System objects

3 minute readAutomation

A few special system objects contain access control lists related to overall CloudBees CD/RO system administration. These access control lists are available from the Administration  Server page. The system objects are:

  • Server: a CloudBees CD/RO system top-level object. Every other object in the system is contained in the server object and inherits access control information from the server object unless inheritance is broken.

  • Administration: Read permission allows access to the getStatus, getDatabaseConfiguration[s], getEmailConfig[s], and export (global) API functions.

    Modify permission allows access to the shutdown, setDatabaseConfiguration, createEmailConfig, deleteEmailConfig, modifyEmailConfig, and import (global) API functions.

    For Change Tracking, the Read , Modify , and Execute permissions allow you to revert changes to a tracked object and its tracked contents in the UI (see for more details) or access to the revert API function.

  • Artifacts: Read permission allows access to the getArtifact API functions. Modify permissions allows access to createArtifact and deleteArtifact functions.

  • Directory: Read permission allows access to the getUsers, getGroups, and getDirectoryProviders API functions.

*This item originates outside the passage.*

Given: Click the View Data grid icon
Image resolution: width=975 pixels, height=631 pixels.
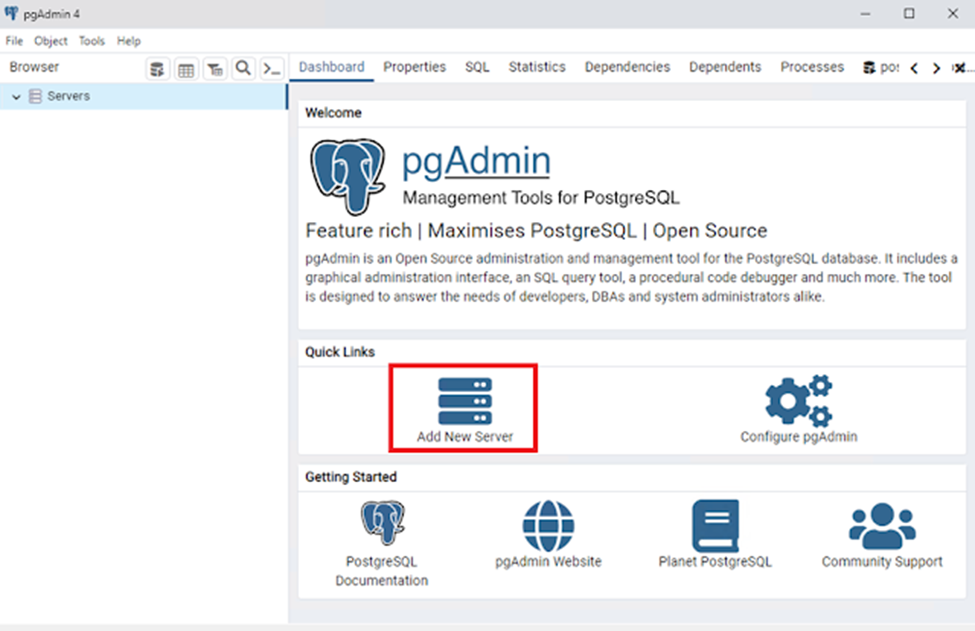Looking at the screenshot, I should point(185,67).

    Modify permission allows access to the createUser, createGroup, deleteUser, deleteGroup, createDirectoryProvider, modifyDirectoryProvider, deleteDirectoryProvider, testDirectoryProvider, and moveDirectoryProvider API functions.

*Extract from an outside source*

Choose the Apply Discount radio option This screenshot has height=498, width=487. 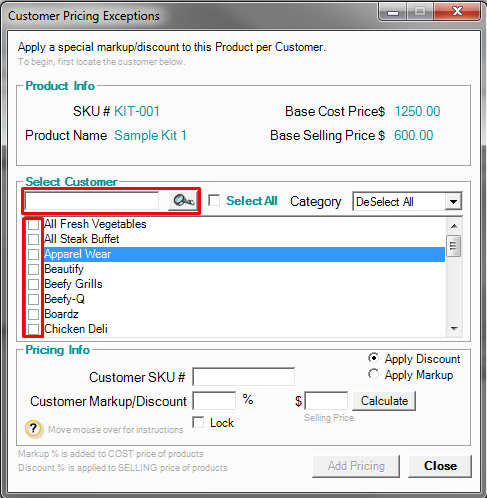[373, 358]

  • Email Configurations: Modify permission allows access to the createEmailConfig and deleteEmailConfig API functions.

  • Force Abort: Execute permission controls access to the --force flag on abortJob. By default, the ACL is created with Everyone: execute permission in addition to inheriting from the "Server". To force abort a job, the user must have execute permission on the job and execute permission on the forceAbort ACL.

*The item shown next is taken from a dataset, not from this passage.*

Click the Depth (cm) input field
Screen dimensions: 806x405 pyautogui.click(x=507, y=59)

  • Licensing: Read permission allows access to the getLicense[s] API functions. Modify permission allows access to the importLicenseData and deleteLicense API functions. Execute permission allows access to the getAdminLicense API function.

  • Logging: Modify permission allows access to the logMessage API function.

  • SSO Configuration: Modify permission allows access to the Kerberos configuration settings.

  • Personas: Modify permission allows access to the personas API functions.

  • Plugins: Modify permission allows access to the createPlugin, deletePlugin, installPlugin, uninstallPlugin, promotePlugin API functions, and the modifyPlugin API function requires modify permission on the target plugin. For getPlugin, Read permission is required on the target plugin.

  • Priority: Execute permission allows the user who launches a procedure (using the runProcedure API function) to raise the priority of the job.

  • Projects: Modify permission allows access to the createProject and deleteProject API functions.

  • Repositories: Read permission allows access to the getRepository API function. Modify permission allows access to the createRepository, deleteRepository, modifyRepository, and moveRepository API functions.

  • Resources: Modify permission allows access to the createReource and deleteResource API functions.

  • Report Object Types: Modify permission allows access to the createReportObjectType, deleteReportObjectType, getReportObjectType, getReportObjectTypes, and modifyReportObjectType API functions.

  • CloudBees Analytics Server Configuration: Modify permission allows access to the CloudBees Analytics server configuration settings.

  • SearchFilters: Execute permission allows access to the SearchFilters settings.

  • Session: Execute permission allows access to the login API function.

  • Tags: Execute permission allows access to the tags API function.

  • Workspaces: Modify permission allows access to the createWorkspace and deleteWorkspace API functions.

  • ZoneAndGateways:

    • Modify permission allows access to the createZone and deleteZone API functions.

    • When the resource belongs to a gateway, modify permission also allows access to the deleteResource API function when the resource belongs to a gateway.

    • To move a resource from one zone to another using modifyResource API function, you must have modify privileges on both the old and new zones and on the resource you want to move.